Accent to bardzo prężnie rozwijającą się polska marka, znana ze świetnego stosunku jakości do ceny. Oferta jest na tyle szeroka, że z dostępnych części sygnowanych jej logiem, możemy nie tylko złożyć praktycznie cały rower, ale także ubrać się od stóp do głów. Dziś kilka słów o jednej z nowości na nadchodzący sezon, a mianowicie błotnikach (origami) – Black Hawk 1 i 2.

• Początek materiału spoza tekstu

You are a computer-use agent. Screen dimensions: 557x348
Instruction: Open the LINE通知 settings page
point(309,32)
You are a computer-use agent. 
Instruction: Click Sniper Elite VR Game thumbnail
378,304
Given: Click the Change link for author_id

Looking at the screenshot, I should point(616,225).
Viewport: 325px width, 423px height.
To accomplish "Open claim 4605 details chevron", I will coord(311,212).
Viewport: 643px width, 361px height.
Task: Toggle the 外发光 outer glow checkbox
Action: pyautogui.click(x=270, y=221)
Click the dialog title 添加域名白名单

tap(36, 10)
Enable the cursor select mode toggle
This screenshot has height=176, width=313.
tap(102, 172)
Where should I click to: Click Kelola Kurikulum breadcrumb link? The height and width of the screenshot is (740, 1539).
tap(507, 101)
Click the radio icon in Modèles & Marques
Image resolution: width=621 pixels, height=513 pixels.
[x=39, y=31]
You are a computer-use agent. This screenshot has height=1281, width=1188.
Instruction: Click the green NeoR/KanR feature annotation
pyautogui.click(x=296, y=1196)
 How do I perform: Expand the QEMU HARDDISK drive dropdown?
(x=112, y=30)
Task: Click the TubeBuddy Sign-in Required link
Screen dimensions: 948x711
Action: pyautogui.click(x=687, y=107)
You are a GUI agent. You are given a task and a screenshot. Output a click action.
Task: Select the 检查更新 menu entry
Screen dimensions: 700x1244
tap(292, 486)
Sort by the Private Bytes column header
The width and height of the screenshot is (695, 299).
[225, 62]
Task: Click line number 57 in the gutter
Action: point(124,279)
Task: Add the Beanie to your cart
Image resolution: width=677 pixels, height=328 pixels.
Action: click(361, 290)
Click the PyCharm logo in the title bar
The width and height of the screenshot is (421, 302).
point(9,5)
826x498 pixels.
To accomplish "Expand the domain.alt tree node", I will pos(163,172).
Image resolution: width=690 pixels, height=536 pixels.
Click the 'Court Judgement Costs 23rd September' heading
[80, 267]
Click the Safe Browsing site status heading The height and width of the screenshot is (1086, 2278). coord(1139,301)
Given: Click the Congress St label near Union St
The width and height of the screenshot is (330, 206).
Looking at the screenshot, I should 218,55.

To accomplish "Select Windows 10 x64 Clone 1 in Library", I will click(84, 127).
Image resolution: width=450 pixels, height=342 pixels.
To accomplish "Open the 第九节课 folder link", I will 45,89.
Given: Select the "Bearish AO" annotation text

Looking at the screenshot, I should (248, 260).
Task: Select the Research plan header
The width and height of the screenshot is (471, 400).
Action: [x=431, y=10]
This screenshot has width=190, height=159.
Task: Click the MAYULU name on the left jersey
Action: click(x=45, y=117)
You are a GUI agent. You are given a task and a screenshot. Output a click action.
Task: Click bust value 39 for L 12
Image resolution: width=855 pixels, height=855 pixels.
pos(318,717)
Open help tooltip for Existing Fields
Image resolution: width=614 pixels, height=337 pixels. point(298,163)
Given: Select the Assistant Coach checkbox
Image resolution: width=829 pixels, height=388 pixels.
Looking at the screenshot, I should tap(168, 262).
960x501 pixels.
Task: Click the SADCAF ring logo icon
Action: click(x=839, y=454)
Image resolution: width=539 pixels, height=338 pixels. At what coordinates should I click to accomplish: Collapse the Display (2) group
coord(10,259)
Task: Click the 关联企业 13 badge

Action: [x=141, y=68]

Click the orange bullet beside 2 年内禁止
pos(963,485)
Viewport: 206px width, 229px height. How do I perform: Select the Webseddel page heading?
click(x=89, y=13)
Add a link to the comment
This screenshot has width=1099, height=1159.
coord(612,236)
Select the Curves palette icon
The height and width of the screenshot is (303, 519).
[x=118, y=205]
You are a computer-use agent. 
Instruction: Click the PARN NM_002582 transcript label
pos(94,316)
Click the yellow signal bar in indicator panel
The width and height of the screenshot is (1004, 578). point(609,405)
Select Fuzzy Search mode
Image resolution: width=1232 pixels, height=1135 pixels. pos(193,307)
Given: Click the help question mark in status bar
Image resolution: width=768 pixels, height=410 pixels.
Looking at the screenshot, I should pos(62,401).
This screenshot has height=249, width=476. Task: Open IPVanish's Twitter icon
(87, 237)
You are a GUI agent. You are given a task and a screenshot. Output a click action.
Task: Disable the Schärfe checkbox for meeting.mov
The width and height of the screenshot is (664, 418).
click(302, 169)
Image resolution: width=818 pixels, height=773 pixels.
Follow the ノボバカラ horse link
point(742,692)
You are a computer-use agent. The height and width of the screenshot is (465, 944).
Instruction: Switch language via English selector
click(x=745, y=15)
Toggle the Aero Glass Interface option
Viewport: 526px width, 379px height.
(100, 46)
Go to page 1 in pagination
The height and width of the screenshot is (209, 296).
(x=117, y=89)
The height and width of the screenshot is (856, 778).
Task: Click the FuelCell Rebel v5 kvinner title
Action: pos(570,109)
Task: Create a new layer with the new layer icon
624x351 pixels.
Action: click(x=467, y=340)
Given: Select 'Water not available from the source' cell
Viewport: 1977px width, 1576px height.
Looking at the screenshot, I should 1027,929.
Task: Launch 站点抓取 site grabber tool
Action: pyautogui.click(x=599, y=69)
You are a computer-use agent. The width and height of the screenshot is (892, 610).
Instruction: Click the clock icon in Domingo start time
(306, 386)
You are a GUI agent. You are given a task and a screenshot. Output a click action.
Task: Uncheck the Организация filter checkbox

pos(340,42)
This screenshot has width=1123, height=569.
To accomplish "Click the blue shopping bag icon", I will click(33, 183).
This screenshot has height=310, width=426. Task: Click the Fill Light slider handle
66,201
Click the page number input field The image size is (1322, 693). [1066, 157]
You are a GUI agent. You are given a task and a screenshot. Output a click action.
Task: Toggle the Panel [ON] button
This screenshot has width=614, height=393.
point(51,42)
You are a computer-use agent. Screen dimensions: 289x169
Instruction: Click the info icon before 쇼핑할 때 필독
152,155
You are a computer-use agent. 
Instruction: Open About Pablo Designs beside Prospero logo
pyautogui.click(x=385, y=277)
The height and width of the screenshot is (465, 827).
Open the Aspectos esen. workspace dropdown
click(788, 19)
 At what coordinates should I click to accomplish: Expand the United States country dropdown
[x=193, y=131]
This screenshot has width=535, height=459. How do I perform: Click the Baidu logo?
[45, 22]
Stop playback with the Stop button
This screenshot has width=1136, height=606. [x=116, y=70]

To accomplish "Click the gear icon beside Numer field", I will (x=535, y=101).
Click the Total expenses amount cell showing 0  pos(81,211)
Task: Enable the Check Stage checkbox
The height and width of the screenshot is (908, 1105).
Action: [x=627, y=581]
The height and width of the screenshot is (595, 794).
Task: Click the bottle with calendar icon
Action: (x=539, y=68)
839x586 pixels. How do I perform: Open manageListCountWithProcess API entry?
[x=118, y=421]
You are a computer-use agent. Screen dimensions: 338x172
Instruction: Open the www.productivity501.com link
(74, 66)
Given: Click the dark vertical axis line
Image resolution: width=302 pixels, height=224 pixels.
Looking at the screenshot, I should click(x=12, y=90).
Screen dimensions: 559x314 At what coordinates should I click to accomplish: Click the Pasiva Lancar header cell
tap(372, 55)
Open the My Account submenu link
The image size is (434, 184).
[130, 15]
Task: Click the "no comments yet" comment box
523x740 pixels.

Czemu origami? Może to trochę stwierdzenie na wyrost, ale w pewnym stopniu zakupione błotniki musimy uformować i złożyć sobie sami. Zarówno przedni jak i tylny otrzymujemy wraz z formą stanowiącą zarazem opakowanie. Po oddzieleniu elementów od siebie, nasze zadanie sprowadza się do odpowiedniego zagięcia Black Hawków wzdłuż żłobionych linii i przymocowanie do dołączonych stelaży. Prawda, że proste?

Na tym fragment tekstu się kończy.